What can help you determine the number of epochs to use, along with check your model’s accuracy, is visualizing your results. In my script I used matplotlib.pyplot to make a graph.
acc = history.history['accuracy'] val_acc = history.history['val_accuracy']
loss = history.history['loss'] val_loss = history.history['val_loss']
epochs_range = range(epochs)
plt.figure(figsize=(8, 8)) plt.subplot(1, 2, 1) plt.plot(epochs_range, acc, label='Training Accuracy') plt.plot(epochs_range, val_acc, label='Testing Accuracy') plt.legend(loc='lower right') plt.title('Training and Testing Accuracy')
plt.subplot(1, 2, 2) plt.plot(epochs_range, loss, label='Training Loss') plt.plot(epochs_range, val_loss, label='Testing Loss') plt.legend(loc='upper right') plt.title('Training and Testing Loss') plt.show()
Wrapping it Up
In this case, the two most important metrics are the training accuracy and the testing accuracy. The training accuracy for my model was nearly 100%, while the testing accuracy was 72-80% (this varied between runs of my script). To put it into perspective, 50% accuracy would be guessing-since the model has only two options to choose from (obstacle or no obstacle). I can live with 72-80% accuracy, although the large difference between my training and testing accuracy means that my model is overfitting. To help fight overfitting, I most likely need to add more images to my dataset (most image datasets have 10,000+ images, mine have 200) or change the type of activation function/optimizer I am using.

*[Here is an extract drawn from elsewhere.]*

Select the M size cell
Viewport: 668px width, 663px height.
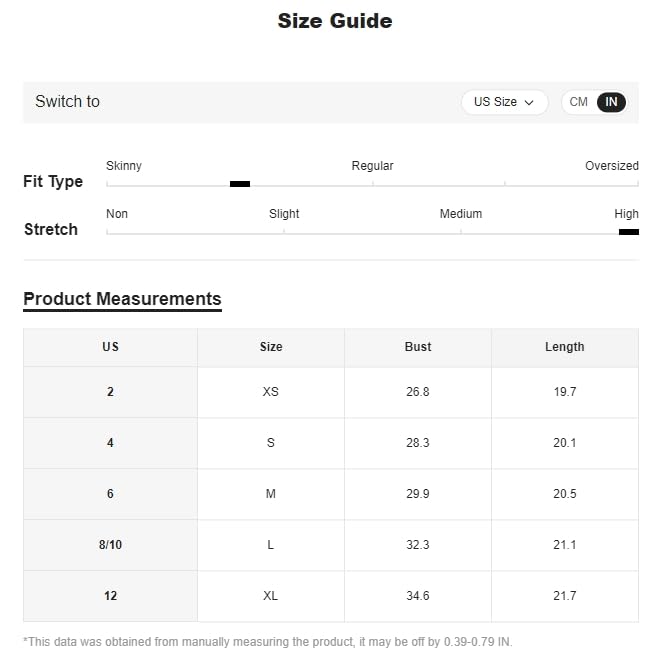(271, 494)
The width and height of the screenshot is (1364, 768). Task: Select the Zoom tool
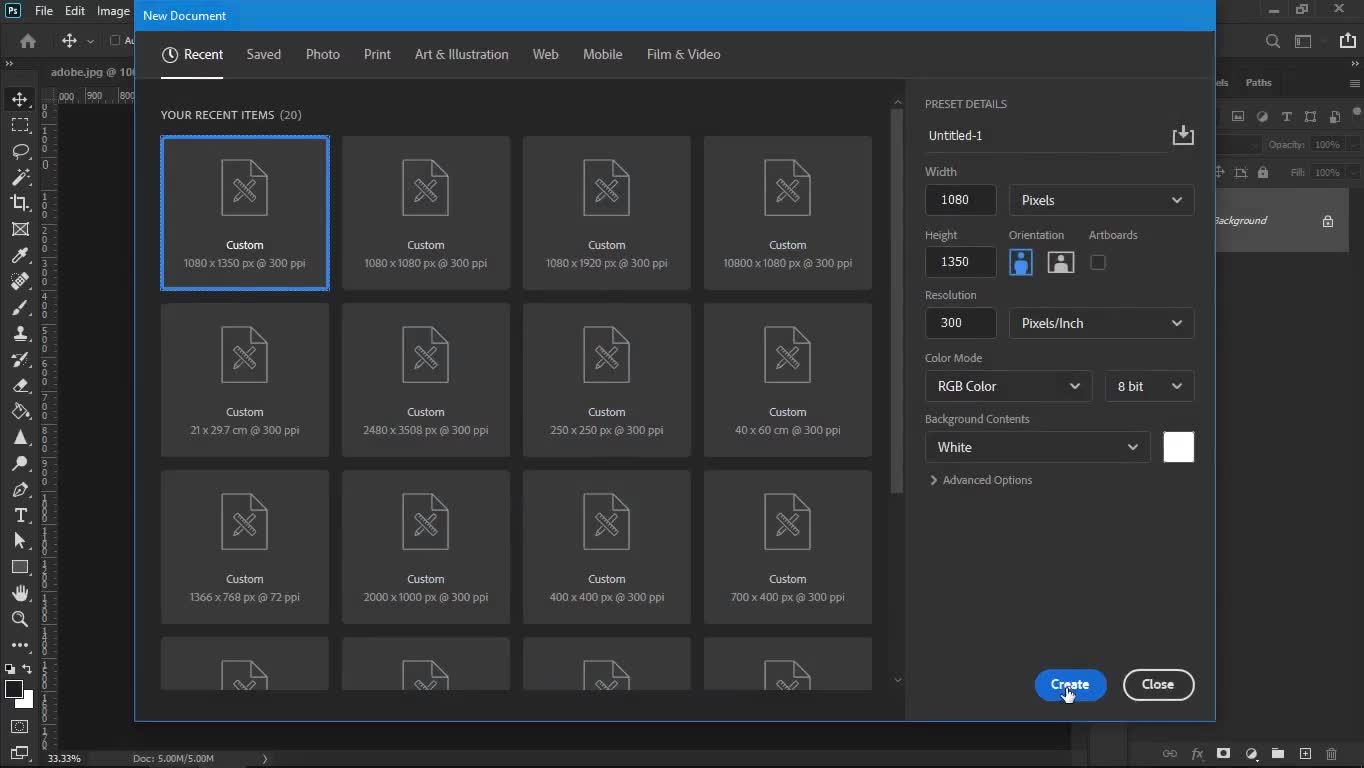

From the graph, you can also see that the training loss (prediction error) drastically lowers over epochs, while testing loss doesn’t significantly lower. This is another result of overfitting, although my model does work much better with the inclusion of data augmentation and dropout.
The next step is to edit my model slightly to be more robust, then begin corrupting testing images and experimenting. For now, I have a moderately accurate object detection CNN that would almost certainly cause a real self-driving car to crash, but it works for me.